■ **À compléter**
A – Répondez brièvement aux questions suivantes sur la méditation de l'Avent.
(i) Pour quel dimanche la méditation a-t-elle été écrite ?
(ii) Dans quoi le petit enfant est-il né ?
(iii) À qui les anges ont-ils fait l'annonce ?
B – Rédigez la suite de la méditation de l'Avent à partir de sa dernière phrase.

■ **Texte extrait**
Une lumière dans les ténèbres
(Méditation de Nora Carmi, chrétienne
palestinienne engagée, pour le 4ème dimanche de l’Avent)
Le
doute n’est pas permis : la naissance de Jésus-Christ dans une banale
petite ville marqua un tournant dans l’histoire, un « Kairos » qui
allait engendrer des changements inimaginables dans le monde. Pour les croyants
ayant accepté cette Incarnation comme l’expression de l’amour sans limite de
Dieu pour l’humanité, le petit enfant né dans une pauvre mangeoire allait être « une bonne nouvelle, une grande joie
pour tout le peuple ». Il allait amener « sur la terre la paix pour les hommes », les êtres
humains, tout en rendant « gloire à
Dieu au plus haut des cieux », comme annoncé par les anges aux bergers
qui veillaient sur leurs troupeaux (Luc 2.10-14).

■ **Documents fournis**
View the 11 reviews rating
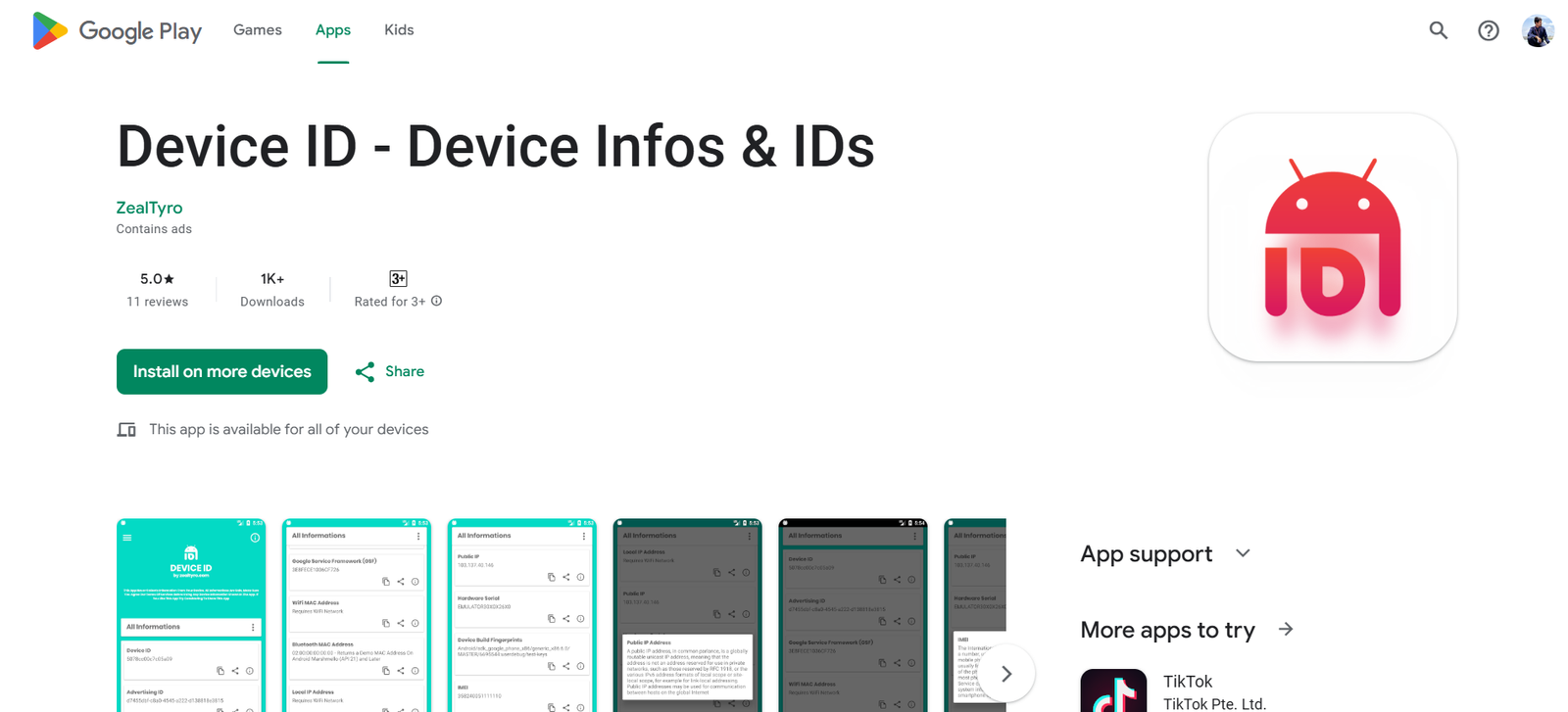1568x712 pixels. coord(157,290)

■ **Réponses par tâche**
A –
(i) Le 4ème dimanche de l'Avent.
(ii) Dans une pauvre mangeoire.
(iii) Aux bergers qui veillaient sur leurs troupeaux.

B –
Pour
les Palestiniens de souche nés à Bethléem ou à Beit Sahour où s’est déroulé ce
merveilleux événement, l’Incarnation évoque un lieu réel et tangible de leur
ville natale. C’est là qu’ils ont leurs racines et leur patrimoine. En même
temps, Bethléem et Beit Sahour sont au centre de la foi de tous les croyants,
une preuve de la relation de Dieu avec l’humanité toute entière. Les myriades
de pèlerins et de touristes qui affluent dans la région, même après des
milliers d’années, ces disciples de Jésus, chrétiens de toutes sortes de
dénominations, sont peut-être à la recherche de réponses qui pourraient les conduire
à un renouvellement de leur foi et à une confirmation de celle-ci. Pour tous
cependant, la question essentielle est : « Pourquoi la paix ne
règne-t-elle toujours pas sur cette terre d’où le message d’amour a été
proclamé au monde entier ? »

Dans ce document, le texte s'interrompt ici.